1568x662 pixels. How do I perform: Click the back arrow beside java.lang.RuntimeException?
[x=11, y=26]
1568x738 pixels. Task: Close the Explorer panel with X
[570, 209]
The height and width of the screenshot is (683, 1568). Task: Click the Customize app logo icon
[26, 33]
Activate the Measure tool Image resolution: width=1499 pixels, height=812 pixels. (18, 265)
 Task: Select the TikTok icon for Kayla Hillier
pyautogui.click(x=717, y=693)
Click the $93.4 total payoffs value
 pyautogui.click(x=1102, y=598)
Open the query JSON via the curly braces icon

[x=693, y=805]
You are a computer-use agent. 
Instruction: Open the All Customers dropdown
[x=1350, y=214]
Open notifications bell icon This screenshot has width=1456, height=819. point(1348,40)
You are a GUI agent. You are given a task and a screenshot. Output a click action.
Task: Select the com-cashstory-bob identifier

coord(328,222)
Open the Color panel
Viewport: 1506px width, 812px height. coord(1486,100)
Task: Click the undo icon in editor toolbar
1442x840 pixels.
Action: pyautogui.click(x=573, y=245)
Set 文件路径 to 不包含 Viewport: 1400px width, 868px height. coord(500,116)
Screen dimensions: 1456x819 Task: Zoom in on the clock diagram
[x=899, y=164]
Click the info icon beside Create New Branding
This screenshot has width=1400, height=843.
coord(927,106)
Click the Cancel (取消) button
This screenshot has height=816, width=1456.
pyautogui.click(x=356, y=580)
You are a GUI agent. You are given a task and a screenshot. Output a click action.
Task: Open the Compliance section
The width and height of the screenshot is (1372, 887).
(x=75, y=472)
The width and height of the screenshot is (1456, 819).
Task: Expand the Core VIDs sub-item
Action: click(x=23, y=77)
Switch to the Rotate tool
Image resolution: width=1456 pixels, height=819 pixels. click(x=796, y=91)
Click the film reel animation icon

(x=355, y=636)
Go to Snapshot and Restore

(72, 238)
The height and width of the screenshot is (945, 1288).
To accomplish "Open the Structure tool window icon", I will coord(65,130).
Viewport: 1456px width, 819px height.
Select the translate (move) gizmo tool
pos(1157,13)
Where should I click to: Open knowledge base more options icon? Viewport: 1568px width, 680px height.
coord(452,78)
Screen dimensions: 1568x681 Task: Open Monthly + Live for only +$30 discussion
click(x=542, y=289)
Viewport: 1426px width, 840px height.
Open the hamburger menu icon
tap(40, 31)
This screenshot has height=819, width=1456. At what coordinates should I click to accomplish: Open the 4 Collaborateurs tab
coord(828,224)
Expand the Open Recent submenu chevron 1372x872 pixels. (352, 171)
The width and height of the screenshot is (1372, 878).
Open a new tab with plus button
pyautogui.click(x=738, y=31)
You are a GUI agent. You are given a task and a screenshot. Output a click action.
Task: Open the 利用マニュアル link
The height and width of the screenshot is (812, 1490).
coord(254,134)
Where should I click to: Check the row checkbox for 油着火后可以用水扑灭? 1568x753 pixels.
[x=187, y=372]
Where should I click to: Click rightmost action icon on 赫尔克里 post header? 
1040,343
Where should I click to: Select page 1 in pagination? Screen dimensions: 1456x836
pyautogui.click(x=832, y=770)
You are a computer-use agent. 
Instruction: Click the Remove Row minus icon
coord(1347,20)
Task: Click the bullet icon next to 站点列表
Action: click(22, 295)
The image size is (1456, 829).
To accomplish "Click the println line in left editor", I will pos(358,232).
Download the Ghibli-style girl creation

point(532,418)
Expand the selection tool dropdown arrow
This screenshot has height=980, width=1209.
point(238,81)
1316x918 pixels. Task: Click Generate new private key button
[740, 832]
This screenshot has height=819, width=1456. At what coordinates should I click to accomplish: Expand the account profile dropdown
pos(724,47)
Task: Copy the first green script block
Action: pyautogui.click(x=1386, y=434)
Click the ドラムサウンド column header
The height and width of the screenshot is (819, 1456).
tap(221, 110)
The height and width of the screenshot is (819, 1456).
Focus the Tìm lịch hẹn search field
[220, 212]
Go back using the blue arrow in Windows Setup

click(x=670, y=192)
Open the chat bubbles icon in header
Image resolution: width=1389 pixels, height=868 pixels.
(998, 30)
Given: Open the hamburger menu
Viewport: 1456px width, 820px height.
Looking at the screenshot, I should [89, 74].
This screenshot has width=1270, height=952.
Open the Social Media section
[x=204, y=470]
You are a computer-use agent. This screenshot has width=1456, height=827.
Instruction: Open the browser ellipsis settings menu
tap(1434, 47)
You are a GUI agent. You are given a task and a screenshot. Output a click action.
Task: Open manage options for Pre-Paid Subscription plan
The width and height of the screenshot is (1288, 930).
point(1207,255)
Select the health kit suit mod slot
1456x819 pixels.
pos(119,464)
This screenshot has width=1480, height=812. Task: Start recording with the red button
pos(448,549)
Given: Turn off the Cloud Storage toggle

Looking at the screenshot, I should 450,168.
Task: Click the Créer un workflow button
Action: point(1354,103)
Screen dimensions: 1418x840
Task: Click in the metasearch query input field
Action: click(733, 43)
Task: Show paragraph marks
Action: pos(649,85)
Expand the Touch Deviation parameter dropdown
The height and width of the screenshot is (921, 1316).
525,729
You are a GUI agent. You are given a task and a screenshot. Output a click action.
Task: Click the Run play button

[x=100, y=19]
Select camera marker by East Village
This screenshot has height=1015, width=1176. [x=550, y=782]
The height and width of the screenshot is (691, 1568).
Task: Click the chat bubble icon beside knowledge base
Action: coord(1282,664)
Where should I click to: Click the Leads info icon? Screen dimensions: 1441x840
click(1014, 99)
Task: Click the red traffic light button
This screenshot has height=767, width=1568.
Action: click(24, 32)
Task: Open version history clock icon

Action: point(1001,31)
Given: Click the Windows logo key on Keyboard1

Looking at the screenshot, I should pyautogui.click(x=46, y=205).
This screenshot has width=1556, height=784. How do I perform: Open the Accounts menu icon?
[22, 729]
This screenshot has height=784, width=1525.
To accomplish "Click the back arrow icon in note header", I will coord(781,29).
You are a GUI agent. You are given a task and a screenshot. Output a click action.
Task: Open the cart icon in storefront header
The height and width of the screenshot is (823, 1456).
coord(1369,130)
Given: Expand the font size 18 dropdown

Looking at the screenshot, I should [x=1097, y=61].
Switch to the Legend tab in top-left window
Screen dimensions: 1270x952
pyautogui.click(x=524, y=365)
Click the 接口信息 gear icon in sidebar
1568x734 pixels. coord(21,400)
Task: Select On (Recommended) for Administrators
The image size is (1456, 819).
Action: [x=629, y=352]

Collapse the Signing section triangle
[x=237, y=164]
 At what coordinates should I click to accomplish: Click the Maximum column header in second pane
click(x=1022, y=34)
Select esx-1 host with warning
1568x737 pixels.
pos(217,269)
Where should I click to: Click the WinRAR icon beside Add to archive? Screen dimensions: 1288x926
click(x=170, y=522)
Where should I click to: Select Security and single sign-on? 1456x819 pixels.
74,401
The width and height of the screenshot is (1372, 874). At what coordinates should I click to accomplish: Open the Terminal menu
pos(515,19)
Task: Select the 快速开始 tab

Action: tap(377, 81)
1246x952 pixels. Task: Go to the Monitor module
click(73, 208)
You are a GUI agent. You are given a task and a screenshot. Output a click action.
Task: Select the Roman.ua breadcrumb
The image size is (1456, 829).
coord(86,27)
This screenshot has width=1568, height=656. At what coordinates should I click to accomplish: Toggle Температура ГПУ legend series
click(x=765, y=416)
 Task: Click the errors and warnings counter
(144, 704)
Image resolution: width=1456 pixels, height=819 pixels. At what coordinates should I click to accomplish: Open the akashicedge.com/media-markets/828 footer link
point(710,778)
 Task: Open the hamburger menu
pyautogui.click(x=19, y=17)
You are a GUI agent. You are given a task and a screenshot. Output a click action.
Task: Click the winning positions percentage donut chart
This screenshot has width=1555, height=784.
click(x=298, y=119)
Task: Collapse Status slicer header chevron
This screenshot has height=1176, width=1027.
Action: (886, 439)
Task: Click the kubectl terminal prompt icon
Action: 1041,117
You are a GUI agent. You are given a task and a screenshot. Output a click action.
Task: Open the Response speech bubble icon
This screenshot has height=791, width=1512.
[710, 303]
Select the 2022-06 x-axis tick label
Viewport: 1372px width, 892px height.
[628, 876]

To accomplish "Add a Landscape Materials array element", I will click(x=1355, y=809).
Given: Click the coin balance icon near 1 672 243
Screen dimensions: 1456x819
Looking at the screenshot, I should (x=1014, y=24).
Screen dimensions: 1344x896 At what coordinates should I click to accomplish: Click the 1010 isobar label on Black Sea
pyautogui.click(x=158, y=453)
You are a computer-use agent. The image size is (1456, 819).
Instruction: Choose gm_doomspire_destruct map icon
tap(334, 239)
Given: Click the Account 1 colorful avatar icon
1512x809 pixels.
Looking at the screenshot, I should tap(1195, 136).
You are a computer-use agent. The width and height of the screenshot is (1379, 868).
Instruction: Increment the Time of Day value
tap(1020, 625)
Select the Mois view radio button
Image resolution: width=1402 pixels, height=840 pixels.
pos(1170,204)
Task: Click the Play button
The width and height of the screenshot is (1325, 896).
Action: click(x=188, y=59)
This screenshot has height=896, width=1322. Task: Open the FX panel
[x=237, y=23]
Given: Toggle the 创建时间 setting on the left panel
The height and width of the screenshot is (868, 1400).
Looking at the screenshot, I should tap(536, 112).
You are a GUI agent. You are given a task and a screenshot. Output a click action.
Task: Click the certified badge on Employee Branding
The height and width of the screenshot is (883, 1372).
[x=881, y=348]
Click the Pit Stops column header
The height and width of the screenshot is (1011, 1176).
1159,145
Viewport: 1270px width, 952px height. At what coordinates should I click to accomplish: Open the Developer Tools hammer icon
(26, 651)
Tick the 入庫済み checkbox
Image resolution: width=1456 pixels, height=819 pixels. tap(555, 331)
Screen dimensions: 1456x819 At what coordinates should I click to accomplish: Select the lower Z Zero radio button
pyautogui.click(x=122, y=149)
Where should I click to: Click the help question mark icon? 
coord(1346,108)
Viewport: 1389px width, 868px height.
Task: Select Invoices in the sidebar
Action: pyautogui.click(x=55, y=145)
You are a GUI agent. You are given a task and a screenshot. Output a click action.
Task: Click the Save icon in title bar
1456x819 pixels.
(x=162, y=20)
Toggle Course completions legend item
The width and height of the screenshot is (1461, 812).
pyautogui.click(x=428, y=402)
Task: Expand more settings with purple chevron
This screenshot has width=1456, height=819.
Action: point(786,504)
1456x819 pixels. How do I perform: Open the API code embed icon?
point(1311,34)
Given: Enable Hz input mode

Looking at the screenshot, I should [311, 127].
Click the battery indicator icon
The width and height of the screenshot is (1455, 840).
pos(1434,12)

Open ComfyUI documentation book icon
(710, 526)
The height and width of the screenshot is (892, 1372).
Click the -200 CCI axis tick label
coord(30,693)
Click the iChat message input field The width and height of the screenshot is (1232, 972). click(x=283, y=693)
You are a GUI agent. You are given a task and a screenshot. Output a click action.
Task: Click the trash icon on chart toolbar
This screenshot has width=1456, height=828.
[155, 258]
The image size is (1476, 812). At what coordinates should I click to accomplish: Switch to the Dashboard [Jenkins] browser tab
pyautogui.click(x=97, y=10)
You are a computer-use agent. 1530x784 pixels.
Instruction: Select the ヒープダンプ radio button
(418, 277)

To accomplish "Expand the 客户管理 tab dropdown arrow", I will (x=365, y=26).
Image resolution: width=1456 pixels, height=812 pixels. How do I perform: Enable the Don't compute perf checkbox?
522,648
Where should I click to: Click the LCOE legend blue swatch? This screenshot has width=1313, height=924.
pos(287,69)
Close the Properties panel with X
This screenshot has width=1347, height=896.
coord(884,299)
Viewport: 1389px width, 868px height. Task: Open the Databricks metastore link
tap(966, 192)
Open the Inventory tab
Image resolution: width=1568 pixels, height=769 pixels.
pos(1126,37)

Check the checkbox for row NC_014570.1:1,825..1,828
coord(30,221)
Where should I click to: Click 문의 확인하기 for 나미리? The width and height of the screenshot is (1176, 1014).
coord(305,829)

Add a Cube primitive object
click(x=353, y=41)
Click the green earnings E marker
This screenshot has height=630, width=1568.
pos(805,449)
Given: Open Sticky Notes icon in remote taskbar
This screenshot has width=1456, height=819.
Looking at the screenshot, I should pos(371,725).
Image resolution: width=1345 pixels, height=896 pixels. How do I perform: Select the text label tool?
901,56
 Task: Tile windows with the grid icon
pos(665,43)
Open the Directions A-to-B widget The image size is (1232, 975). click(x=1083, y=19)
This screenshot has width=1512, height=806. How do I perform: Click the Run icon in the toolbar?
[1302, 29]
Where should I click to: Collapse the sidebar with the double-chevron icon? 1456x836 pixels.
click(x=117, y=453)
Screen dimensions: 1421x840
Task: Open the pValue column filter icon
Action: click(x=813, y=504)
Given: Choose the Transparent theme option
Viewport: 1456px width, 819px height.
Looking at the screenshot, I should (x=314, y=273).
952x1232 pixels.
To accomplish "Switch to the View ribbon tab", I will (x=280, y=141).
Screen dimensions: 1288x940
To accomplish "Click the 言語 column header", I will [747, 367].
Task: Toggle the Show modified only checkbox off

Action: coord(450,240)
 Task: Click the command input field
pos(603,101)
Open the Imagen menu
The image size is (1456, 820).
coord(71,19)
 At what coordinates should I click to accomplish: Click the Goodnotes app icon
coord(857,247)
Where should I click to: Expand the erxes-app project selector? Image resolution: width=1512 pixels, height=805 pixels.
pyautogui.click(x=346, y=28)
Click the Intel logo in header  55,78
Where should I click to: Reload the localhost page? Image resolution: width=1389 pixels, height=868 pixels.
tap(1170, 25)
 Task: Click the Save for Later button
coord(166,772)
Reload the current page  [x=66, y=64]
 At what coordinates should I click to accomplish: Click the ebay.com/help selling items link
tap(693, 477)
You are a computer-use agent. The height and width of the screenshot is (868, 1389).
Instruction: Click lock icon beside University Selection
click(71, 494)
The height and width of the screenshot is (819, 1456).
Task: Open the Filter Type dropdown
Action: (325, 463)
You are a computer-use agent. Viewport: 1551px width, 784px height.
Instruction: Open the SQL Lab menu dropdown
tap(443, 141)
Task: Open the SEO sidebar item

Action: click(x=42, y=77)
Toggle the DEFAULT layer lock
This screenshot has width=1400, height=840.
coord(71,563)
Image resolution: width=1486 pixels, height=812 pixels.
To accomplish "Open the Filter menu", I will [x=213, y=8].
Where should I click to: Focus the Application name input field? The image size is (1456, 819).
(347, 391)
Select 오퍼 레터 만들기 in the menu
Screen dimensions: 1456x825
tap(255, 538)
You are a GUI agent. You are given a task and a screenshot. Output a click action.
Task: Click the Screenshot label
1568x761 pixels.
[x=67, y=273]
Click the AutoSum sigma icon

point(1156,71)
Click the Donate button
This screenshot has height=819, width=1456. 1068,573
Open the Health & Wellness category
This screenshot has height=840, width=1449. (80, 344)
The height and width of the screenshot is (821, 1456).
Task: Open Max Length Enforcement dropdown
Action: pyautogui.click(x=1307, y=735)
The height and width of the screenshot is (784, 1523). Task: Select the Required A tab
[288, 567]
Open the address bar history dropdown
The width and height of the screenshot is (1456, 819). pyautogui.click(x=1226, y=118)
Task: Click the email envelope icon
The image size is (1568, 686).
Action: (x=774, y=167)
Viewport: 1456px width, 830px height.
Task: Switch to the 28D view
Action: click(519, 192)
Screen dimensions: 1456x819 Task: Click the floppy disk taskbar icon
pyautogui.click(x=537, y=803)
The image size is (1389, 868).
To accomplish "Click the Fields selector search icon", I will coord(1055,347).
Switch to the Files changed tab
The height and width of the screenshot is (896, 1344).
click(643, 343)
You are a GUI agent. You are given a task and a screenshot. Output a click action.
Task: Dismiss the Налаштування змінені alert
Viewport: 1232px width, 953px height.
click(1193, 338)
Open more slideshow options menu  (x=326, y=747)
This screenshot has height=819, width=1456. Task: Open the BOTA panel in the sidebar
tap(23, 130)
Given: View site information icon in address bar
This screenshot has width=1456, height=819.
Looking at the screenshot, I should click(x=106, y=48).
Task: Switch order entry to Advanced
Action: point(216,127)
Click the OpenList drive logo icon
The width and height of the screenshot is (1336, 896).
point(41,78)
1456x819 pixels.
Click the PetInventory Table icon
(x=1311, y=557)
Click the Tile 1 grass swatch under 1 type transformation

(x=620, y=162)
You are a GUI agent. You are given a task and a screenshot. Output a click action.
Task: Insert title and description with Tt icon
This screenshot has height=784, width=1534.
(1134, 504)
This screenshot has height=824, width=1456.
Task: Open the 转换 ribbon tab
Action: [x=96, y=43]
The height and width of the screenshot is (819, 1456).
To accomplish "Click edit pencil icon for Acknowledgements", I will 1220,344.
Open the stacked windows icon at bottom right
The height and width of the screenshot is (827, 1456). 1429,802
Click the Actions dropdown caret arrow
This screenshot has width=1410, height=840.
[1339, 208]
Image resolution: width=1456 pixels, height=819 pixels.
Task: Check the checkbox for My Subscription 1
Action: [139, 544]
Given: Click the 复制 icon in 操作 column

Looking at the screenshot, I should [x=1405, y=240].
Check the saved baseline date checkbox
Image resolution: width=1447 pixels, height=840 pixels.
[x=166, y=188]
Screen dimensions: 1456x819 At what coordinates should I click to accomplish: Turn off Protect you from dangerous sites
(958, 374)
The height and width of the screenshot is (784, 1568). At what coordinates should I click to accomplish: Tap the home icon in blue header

> Work order: Your task for the entries above: copy exactly the span starting with the line with "1246x952 pixels. Task: Go" and going on through the line with "Task: Click the Play button", both lines included, and nothing else.

> Answer space:
1246x952 pixels. Task: Go to the Monitor module
click(73, 208)
You are a GUI agent. You are given a task and a screenshot. Output a click action.
Task: Select the Roman.ua breadcrumb
The image size is (1456, 829).
coord(86,27)
This screenshot has width=1568, height=656. At what coordinates should I click to accomplish: Toggle Температура ГПУ legend series
click(x=765, y=416)
 Task: Click the errors and warnings counter
(144, 704)
Image resolution: width=1456 pixels, height=819 pixels. At what coordinates should I click to accomplish: Open the akashicedge.com/media-markets/828 footer link
point(710,778)
 Task: Open the hamburger menu
pyautogui.click(x=19, y=17)
You are a GUI agent. You are given a task and a screenshot. Output a click action.
Task: Click the winning positions percentage donut chart
This screenshot has width=1555, height=784.
click(x=298, y=119)
Task: Collapse Status slicer header chevron
This screenshot has height=1176, width=1027.
Action: (886, 439)
Task: Click the kubectl terminal prompt icon
Action: 1041,117
You are a GUI agent. You are given a task and a screenshot. Output a click action.
Task: Open the Response speech bubble icon
This screenshot has height=791, width=1512.
[710, 303]
Select the 2022-06 x-axis tick label
Viewport: 1372px width, 892px height.
[628, 876]

To accomplish "Add a Landscape Materials array element", I will click(x=1355, y=809).
Given: Click the coin balance icon near 1 672 243
Screen dimensions: 1456x819
Looking at the screenshot, I should (x=1014, y=24).
Screen dimensions: 1344x896 At what coordinates should I click to accomplish: Click the 1010 isobar label on Black Sea
pyautogui.click(x=158, y=453)
You are a computer-use agent. The image size is (1456, 819).
Instruction: Choose gm_doomspire_destruct map icon
tap(334, 239)
Given: Click the Account 1 colorful avatar icon
1512x809 pixels.
Looking at the screenshot, I should tap(1195, 136).
You are a computer-use agent. The width and height of the screenshot is (1379, 868).
Instruction: Increment the Time of Day value
tap(1020, 625)
Select the Mois view radio button
Image resolution: width=1402 pixels, height=840 pixels.
pos(1170,204)
Task: Click the Play button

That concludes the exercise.